De kans dat je als starter een baan krijgt na een sollicitatie op een vacature uit de krant is bijna nul. De Internationale Bouworde bijvoorbeeld, zocht laatst een tijdelijke parttime medewerker tegen een niet al te hoge beloning. Gevraagd werd naar academisch denk- en werkniveau. Met scheepsladingen tegelijk kwamen de brieven binnen. Er reageerden bijna tweehonderd sollicitanten met meer dan voldoende niveau en werkervaring. Iedere sollicitant had gemiddeld dus ongeveer 0,5% kans op een baan. Zoveel is dat niet. Brieven schrijven en hopen dat je zo een baan krijgt, is dus vaak niet genoeg.

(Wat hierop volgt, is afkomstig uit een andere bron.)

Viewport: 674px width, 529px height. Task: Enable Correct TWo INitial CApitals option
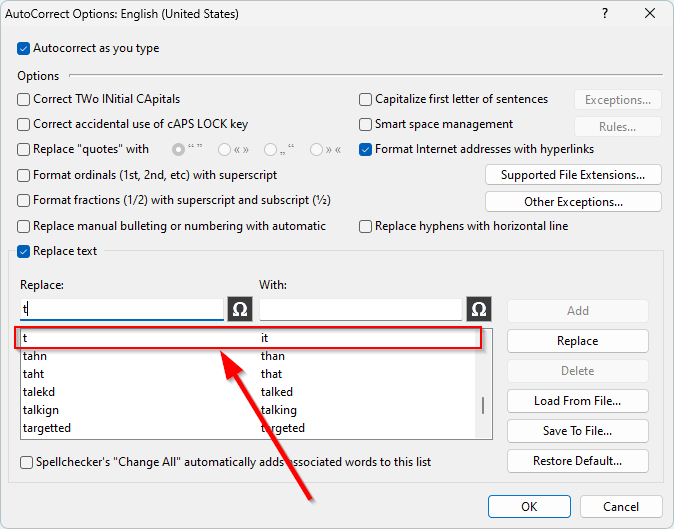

Regelmatig spreek ik voor groepen afgestudeerde jonge mensen die op zoek zijn naar een baan. Ik probeer ze dan op weg te helpen. “Je moet je toekomstige werkgever kennen of leren kennen,” zeg ik dan. “Bouw je netwerk uit, laat je zien. Werk desnoods een paar weken voor niets als stagiair om het bedrijf beter te leren kennen. Zorg dat ze je kennen vóór een vacature op internet of in de krant wordt geplaatst. En neem tot die tijd gewoon alles aan. Een vliegende kraai vindt altijd wat. Een piepend kuiken moet maar afwachten.” Toehoorders vraag ik na afloop mijn contacten op Linkedin door te pluizen. “Als je toekomstige werkgever er tussen zit dan ‘link’ ik jullie graag aan elkaar.” Nog nooit heeft één afgestudeerde van dit aanbod gebruik gemaakt…
Ik weet dat het moeilijk is om als werkloze migrant op te boksen tegen de economie en de vooroordelen. En ik weet dat het ook voor pas afgestudeerden ontzettend moeilijk is om aan een baan te komen. Ik heb wat dat betreft makkelijk praten. Maar een baan komt je niet aanwaaien. En hoe terecht soms ook, mopperen of klagen heeft geen zin. Maak werk van werk. Ook wanneer je deze column belachelijk vindt. Iets anders helpt je zeker niet.
I.M. van Hattum
14 maart 2014
het enige waar ik me hier aan stoor, is, dat er bij de roomblanke Nederlander het woord afgestudeerd staat. Een werkeloze migrant is dus per definitie nergens in afgestudeerd? Verder is het gewoon waar, het is voor iedereen moeilijk om aan een baan te komen. Niet alleen voor jongeren. Voor ouderen met veel werkervaring maar geen diploma’s is het misschien nog wel erger. Werkervaring telt schijnbaar niet meer mee.
renepetersoss
14 maart 2014
Beste I.M. van Hattum, het is werkelijk niet bij me opgekomen dat iemand uit mijn woorden zou kunnen opmaken dat een werkloze migrant per definitie nergens in is afgestudeerd. Ik probeer alleen aan te geven dat een baan niet aan komt waaien en dat het niet helpt de schuld daarvoor buiten jezelf te zoeken.